Мегрэ не решался спросить, почему Флорантен к нему пришел. Он разглядывал его, с трудом веря, что прошло столько лет.
– А у тебя уютный кабинет… Я даже не знал, что у вас в криминальной полиции такая неплохая мебель…
– Ты стал антикваром?
– Если можно так выразиться… Я покупаю старую мебель и реставрирую ее в небольшой мастерской, которую снимаю на бульваре Рошешуар… Знаешь, в нынешние времена все в той или иной степени стали антикварами…
– Ты доволен?
– Я не жаловался бы, не свались сегодня мне на голову проблема, тяжелая как кирпич…
Флорантен настолько привык паясничать, что его лицо непроизвольно принимало смешные выражения. Однако цвет лица от этого не становился менее серым, а из глаз не исчезало беспокойство.
– Именно поэтому я и пришел сюда. Я сказал себе, что ты, как никто другой, способен меня понять…
Флорантен вытащил из кармана пачку сигарет и закурил. Рука с длинными костлявыми пальцами немного дрожала. Мегрэ показалось, что он почувствовал запах алкоголя.
– На самом деле я здорово вляпался…
– Я тебя слушаю…
– Так-то оно так, но все дело в том, что это трудно объяснить. Вот уже четыре года, как у меня есть подружка…
– Вы вместе живете?
– И да, и нет… Нет… Не совсем… Она живет на улице Нотр-Дам-де-Лоретт, около площади Сен-Жорж…
Мегрэ не мог понять, почему Флорантен колеблется и постоянно отводит глаза – он, всегда такой уверенный в себе, такой болтливый. В лицее Мегрэ даже завидовал его непринужденности. Как и тому, что отец Флорантена был лучшим кондитером в городе, а его кондитерская находилась прямо напротив собора. Отец Флорантена даже назвал своим именем ореховое пирожное, ставшее местной достопримечательностью, фирменным блюдом.
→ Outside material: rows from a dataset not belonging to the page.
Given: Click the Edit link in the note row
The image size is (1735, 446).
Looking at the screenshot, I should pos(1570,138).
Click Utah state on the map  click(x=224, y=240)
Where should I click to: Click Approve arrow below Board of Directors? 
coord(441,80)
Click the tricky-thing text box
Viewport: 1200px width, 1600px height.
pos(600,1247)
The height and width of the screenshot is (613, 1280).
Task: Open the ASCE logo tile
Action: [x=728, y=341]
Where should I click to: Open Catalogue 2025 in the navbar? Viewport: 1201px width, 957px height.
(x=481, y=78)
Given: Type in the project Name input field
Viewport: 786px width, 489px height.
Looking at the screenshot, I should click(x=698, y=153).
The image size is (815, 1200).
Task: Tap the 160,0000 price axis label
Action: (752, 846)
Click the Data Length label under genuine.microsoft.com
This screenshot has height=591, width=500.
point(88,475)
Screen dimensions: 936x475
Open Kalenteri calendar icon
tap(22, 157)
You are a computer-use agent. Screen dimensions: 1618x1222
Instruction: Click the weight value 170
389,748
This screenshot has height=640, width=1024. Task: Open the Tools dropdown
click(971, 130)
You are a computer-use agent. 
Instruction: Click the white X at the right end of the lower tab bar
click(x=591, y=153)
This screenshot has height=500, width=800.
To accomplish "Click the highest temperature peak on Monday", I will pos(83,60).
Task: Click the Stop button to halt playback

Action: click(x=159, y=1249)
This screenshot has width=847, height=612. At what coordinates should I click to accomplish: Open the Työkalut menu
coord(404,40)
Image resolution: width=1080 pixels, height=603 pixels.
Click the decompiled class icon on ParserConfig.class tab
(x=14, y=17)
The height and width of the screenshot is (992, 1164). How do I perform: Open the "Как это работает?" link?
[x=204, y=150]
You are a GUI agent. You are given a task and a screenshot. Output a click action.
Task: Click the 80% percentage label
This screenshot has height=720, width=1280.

У Флорантена всегда имелись карманные деньги. Он мог безнаказанно выкидывать в классе любые шутки, словно пользовался какой-то неприкосновенностью. Иногда по вечерам он гулял с молодыми девицами.
– Рассказывай.
– Ее зовут Жозе… Ну, настоящее ее имя – Жозефина Папе, но она предпочитает, чтобы ее называли Жозе… Мне тоже так больше нравится… Ей тридцать четыре года, но по ней не скажешь…
Лицо Флорантена было таким подвижным, что казалось, будто у него нервный тик.
– Это трудно объяснить, старина…
Флорантен вставал, подходил к окну. Его долговязое тело преломлялось в солнечных лучах.
– А у тебя жарко… – вздохнул он, вытирая лоб.
Муха больше не садилась на уголок лежавшей перед комиссаром бумаги. В окно врывался шум машин и автобусов, ехавших по мосту Сен-Мишель, порой слышалась сирена буксира, опускавшего свою трубу перед пролетом моста.
Часы в корпусе из черного мрамора, точно такие же, как во всех кабинетах криминальной полиции, да и в сотнях других официальных кабинетов, показывали двадцать минут шестого.